-- INSTRUCTIONS TO FOLLOW --
Return every line of the listing that contains the word "Android".
---------- TASK INPUTS ----------
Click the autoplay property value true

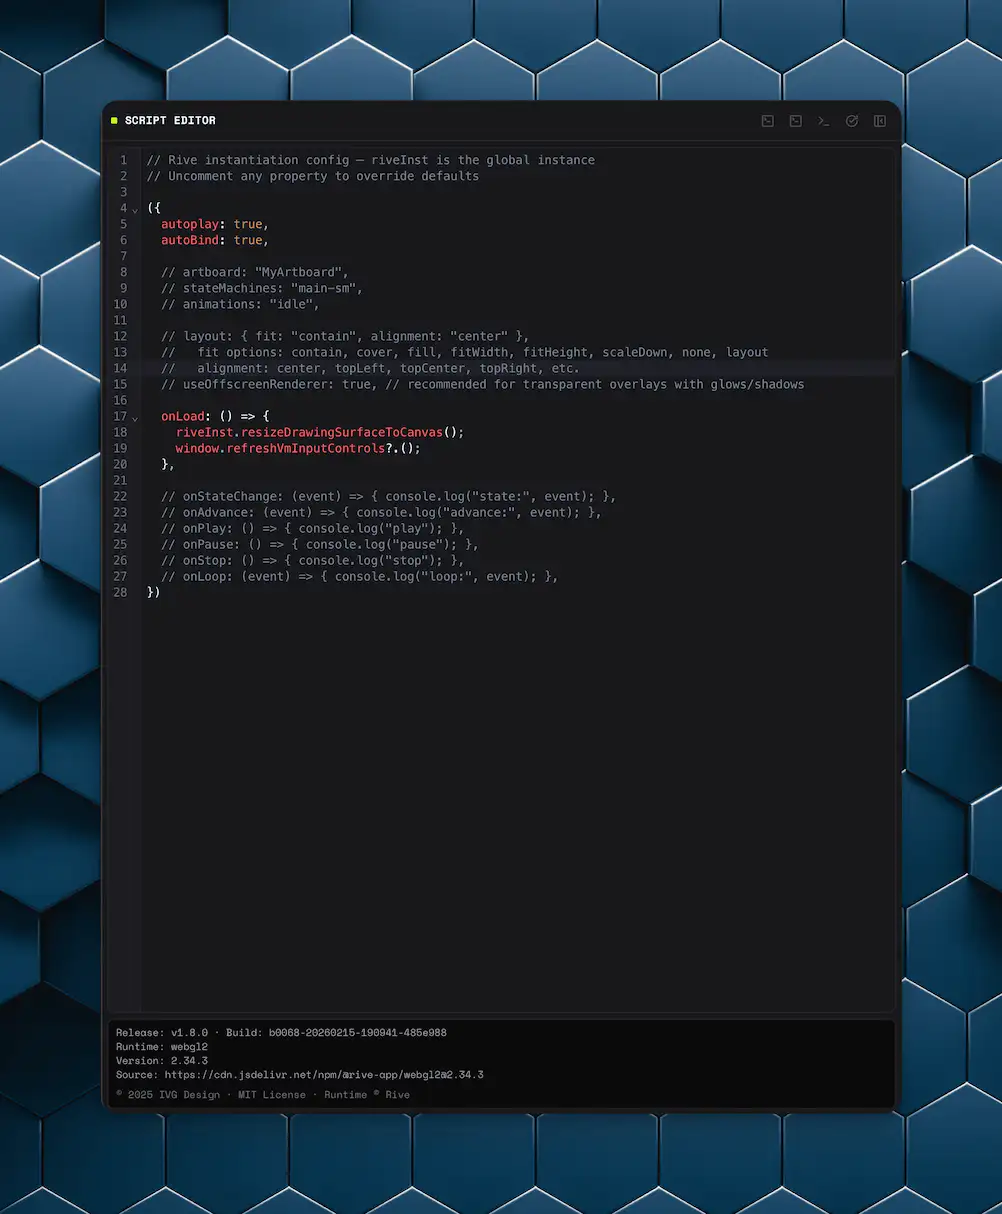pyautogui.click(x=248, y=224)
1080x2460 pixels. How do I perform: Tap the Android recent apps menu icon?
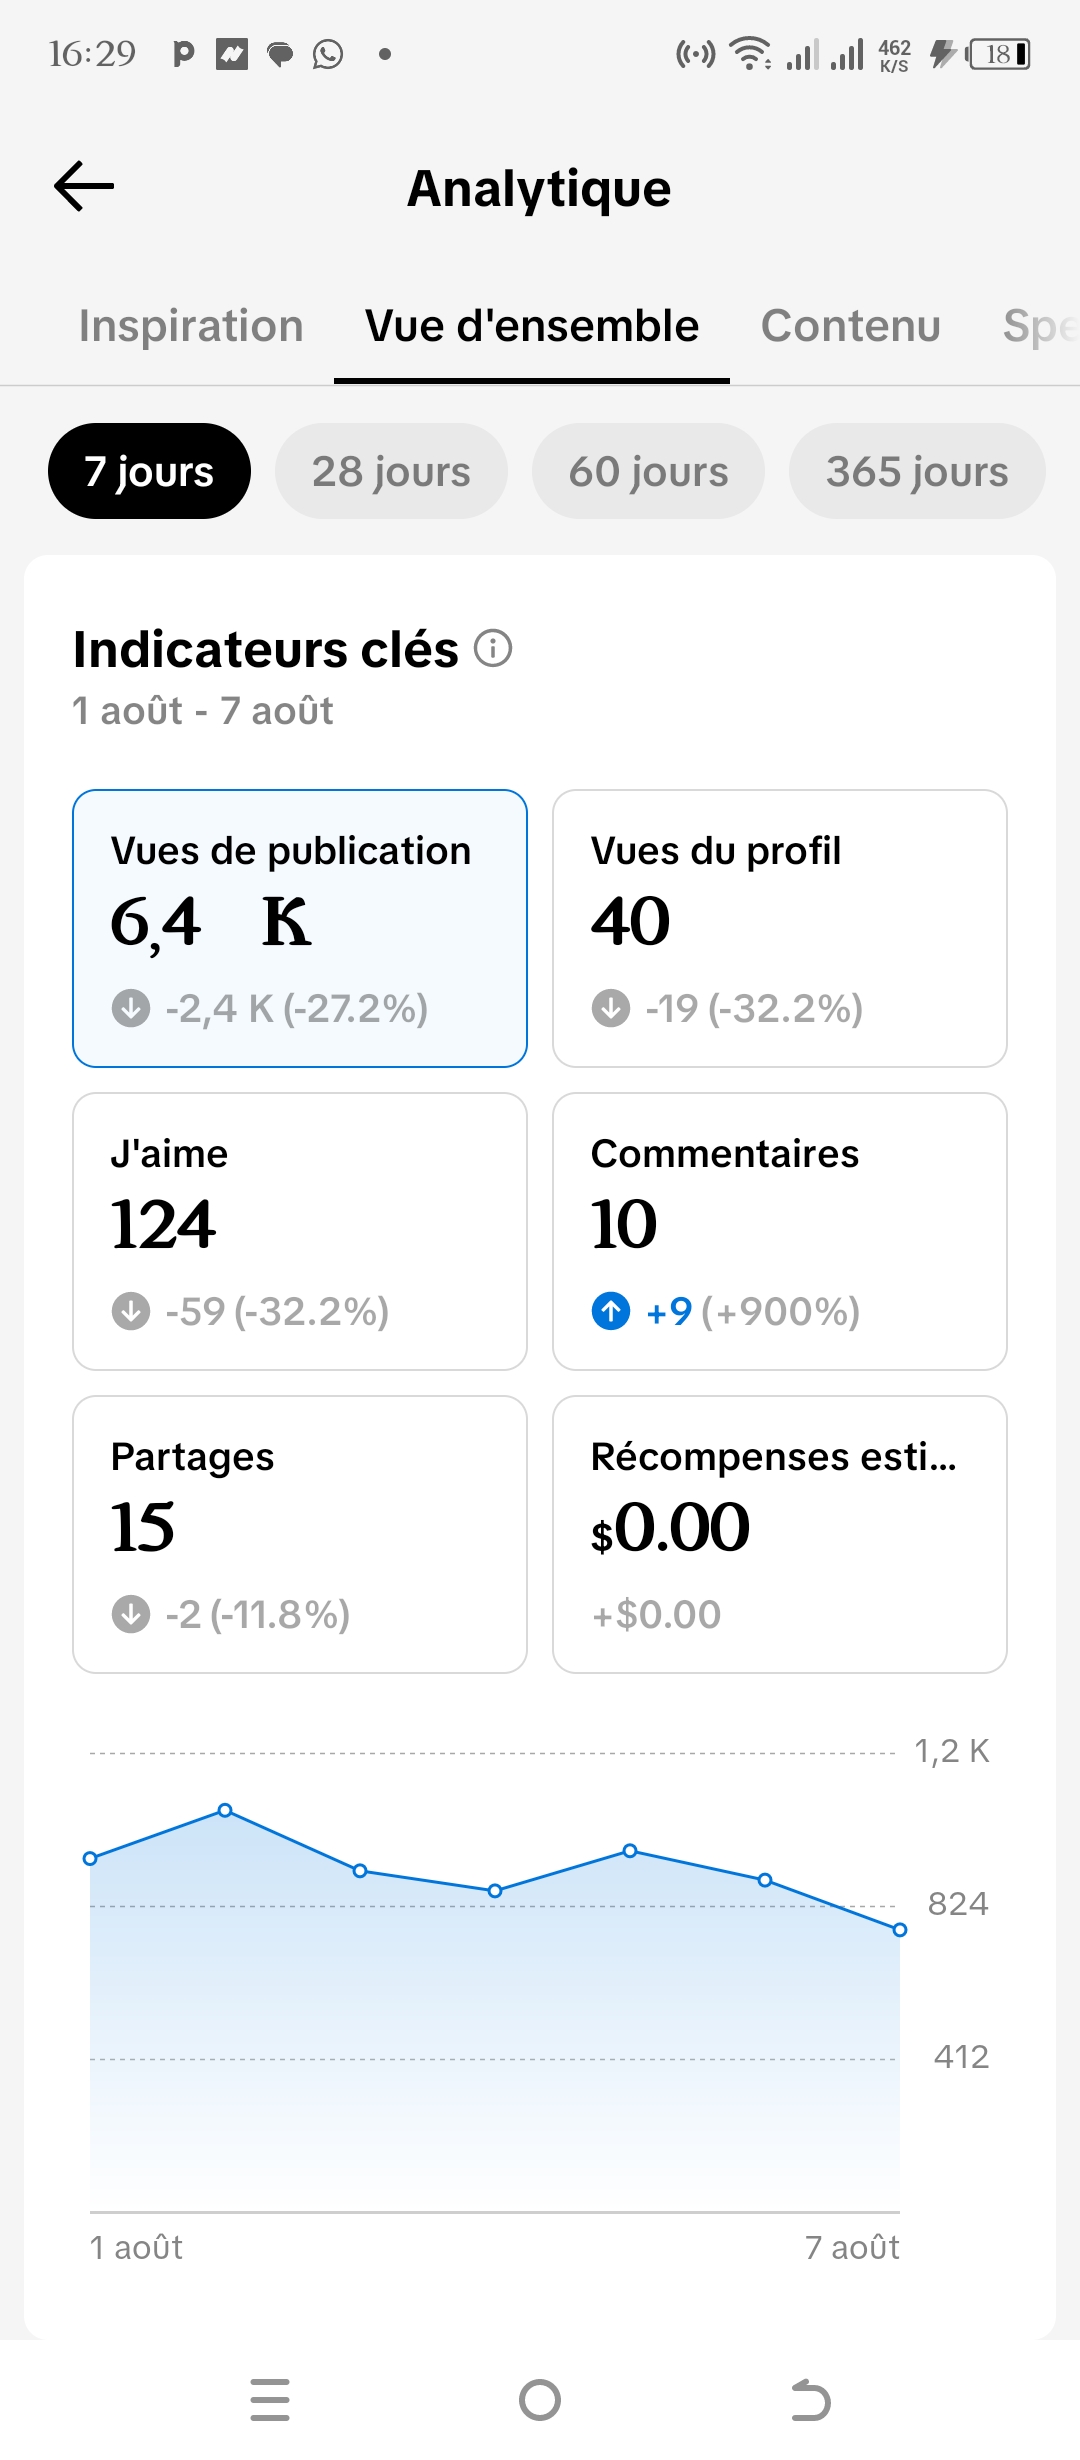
----------
---------- TASK INPUTS ----------
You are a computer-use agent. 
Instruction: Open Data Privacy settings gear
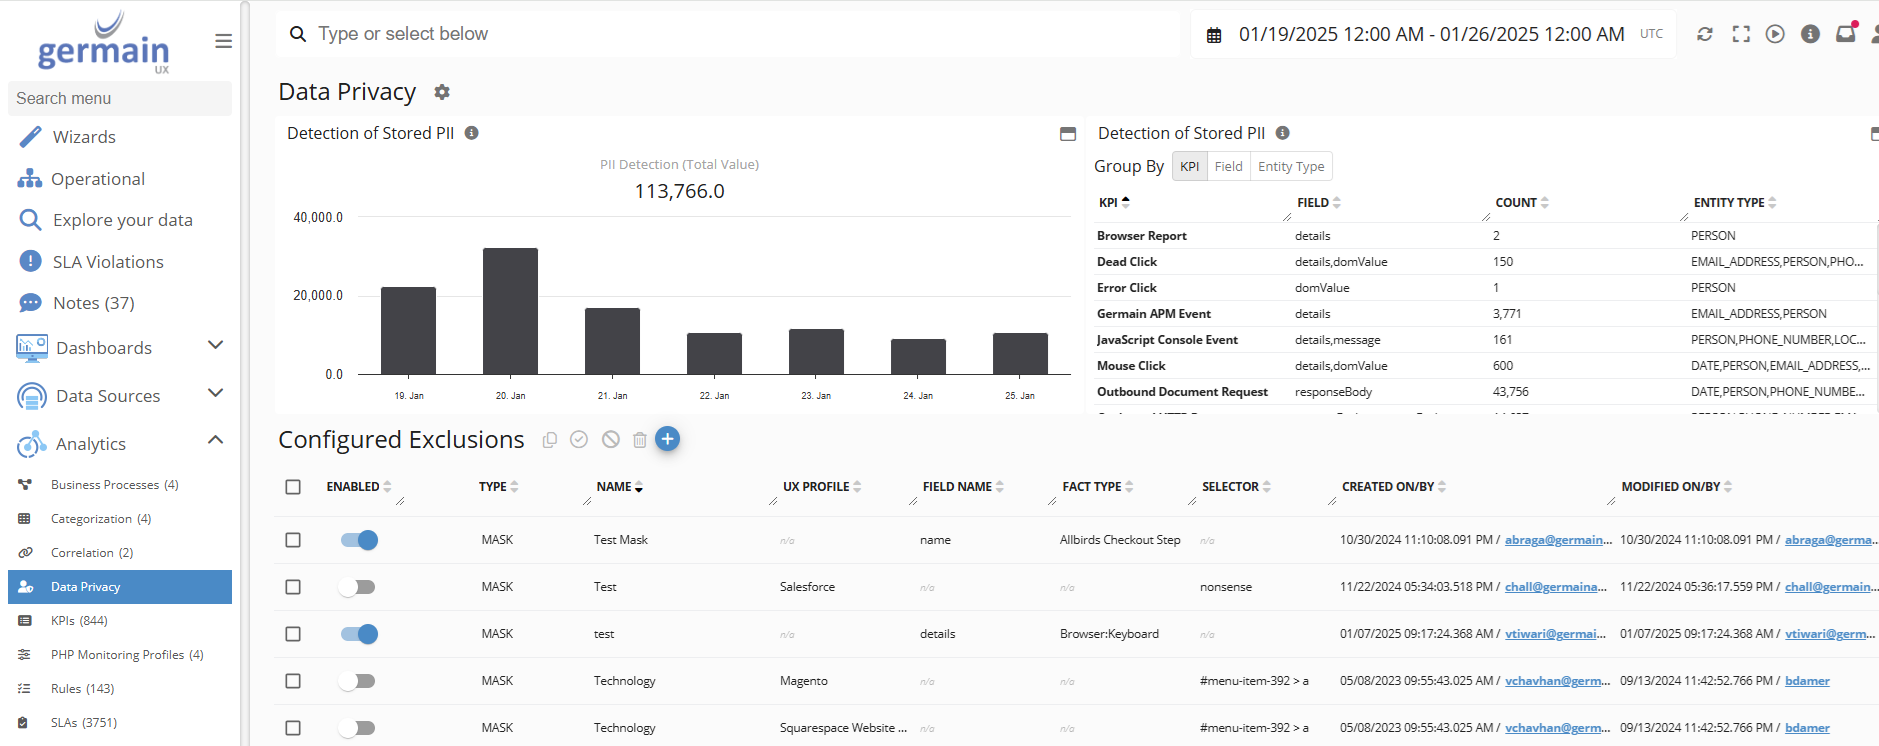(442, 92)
----------
-- THE RESULT --
1080x2460 pixels. How do I perform: Tap the Android recent apps menu icon?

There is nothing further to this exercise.